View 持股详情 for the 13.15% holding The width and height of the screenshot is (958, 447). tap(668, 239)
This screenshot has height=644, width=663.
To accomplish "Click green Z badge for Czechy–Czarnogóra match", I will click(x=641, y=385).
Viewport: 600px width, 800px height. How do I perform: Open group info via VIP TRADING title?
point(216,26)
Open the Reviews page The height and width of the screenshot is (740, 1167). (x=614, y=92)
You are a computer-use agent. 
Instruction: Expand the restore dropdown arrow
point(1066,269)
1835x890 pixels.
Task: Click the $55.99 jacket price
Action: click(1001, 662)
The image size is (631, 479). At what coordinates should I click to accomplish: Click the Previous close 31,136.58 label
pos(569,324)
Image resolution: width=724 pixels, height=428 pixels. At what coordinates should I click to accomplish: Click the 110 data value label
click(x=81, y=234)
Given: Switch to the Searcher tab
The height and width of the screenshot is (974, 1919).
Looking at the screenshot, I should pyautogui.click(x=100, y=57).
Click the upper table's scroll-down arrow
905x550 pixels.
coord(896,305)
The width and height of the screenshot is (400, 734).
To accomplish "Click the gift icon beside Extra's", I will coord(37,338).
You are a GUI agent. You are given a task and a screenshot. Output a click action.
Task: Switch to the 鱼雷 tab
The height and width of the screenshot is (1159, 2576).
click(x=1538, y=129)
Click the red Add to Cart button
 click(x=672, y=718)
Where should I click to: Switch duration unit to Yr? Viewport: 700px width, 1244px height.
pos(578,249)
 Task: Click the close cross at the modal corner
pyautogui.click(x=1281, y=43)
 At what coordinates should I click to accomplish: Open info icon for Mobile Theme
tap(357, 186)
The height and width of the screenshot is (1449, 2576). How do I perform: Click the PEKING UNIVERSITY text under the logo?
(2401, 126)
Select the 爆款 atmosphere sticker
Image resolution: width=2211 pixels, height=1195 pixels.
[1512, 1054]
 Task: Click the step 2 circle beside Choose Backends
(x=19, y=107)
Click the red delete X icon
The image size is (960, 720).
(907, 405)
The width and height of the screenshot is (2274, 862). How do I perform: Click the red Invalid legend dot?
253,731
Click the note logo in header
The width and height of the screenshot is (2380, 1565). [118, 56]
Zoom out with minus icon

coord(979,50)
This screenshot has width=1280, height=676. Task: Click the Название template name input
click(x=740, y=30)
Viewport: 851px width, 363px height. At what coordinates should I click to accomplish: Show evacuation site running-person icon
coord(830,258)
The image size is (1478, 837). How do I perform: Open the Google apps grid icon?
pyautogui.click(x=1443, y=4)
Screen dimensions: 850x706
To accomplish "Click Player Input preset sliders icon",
——
PROBLEM –
Please write out all of the records above, character for character.

OUTPUT OF THE EXERCISE –
View 持股详情 for the 13.15% holding The width and height of the screenshot is (958, 447). tap(668, 239)
This screenshot has height=644, width=663.
To accomplish "Click green Z badge for Czechy–Czarnogóra match", I will click(x=641, y=385).
Viewport: 600px width, 800px height. How do I perform: Open group info via VIP TRADING title?
point(216,26)
Open the Reviews page The height and width of the screenshot is (740, 1167). (x=614, y=92)
You are a computer-use agent. 
Instruction: Expand the restore dropdown arrow
point(1066,269)
1835x890 pixels.
Task: Click the $55.99 jacket price
Action: click(1001, 662)
The image size is (631, 479). At what coordinates should I click to accomplish: Click the Previous close 31,136.58 label
pos(569,324)
Image resolution: width=724 pixels, height=428 pixels. At what coordinates should I click to accomplish: Click the 110 data value label
click(x=81, y=234)
Given: Switch to the Searcher tab
The height and width of the screenshot is (974, 1919).
Looking at the screenshot, I should pyautogui.click(x=100, y=57).
Click the upper table's scroll-down arrow
905x550 pixels.
coord(896,305)
The width and height of the screenshot is (400, 734).
To accomplish "Click the gift icon beside Extra's", I will coord(37,338).
You are a GUI agent. You are given a task and a screenshot. Output a click action.
Task: Switch to the 鱼雷 tab
The height and width of the screenshot is (1159, 2576).
click(x=1538, y=129)
Click the red Add to Cart button
 click(x=672, y=718)
Where should I click to: Switch duration unit to Yr? Viewport: 700px width, 1244px height.
pos(578,249)
 Task: Click the close cross at the modal corner
pyautogui.click(x=1281, y=43)
 At what coordinates should I click to accomplish: Open info icon for Mobile Theme
tap(357, 186)
The height and width of the screenshot is (1449, 2576). How do I perform: Click the PEKING UNIVERSITY text under the logo?
(2401, 126)
Select the 爆款 atmosphere sticker
Image resolution: width=2211 pixels, height=1195 pixels.
[1512, 1054]
 Task: Click the step 2 circle beside Choose Backends
(x=19, y=107)
Click the red delete X icon
The image size is (960, 720).
(907, 405)
The width and height of the screenshot is (2274, 862). How do I perform: Click the red Invalid legend dot?
253,731
Click the note logo in header
The width and height of the screenshot is (2380, 1565). [118, 56]
Zoom out with minus icon

coord(979,50)
This screenshot has width=1280, height=676. Task: Click the Название template name input
click(x=740, y=30)
Viewport: 851px width, 363px height. At what coordinates should I click to accomplish: Show evacuation site running-person icon
coord(830,258)
The image size is (1478, 837). How do I perform: Open the Google apps grid icon?
pyautogui.click(x=1443, y=4)
Screen dimensions: 850x706
To accomplish "Click Player Input preset sliders icon",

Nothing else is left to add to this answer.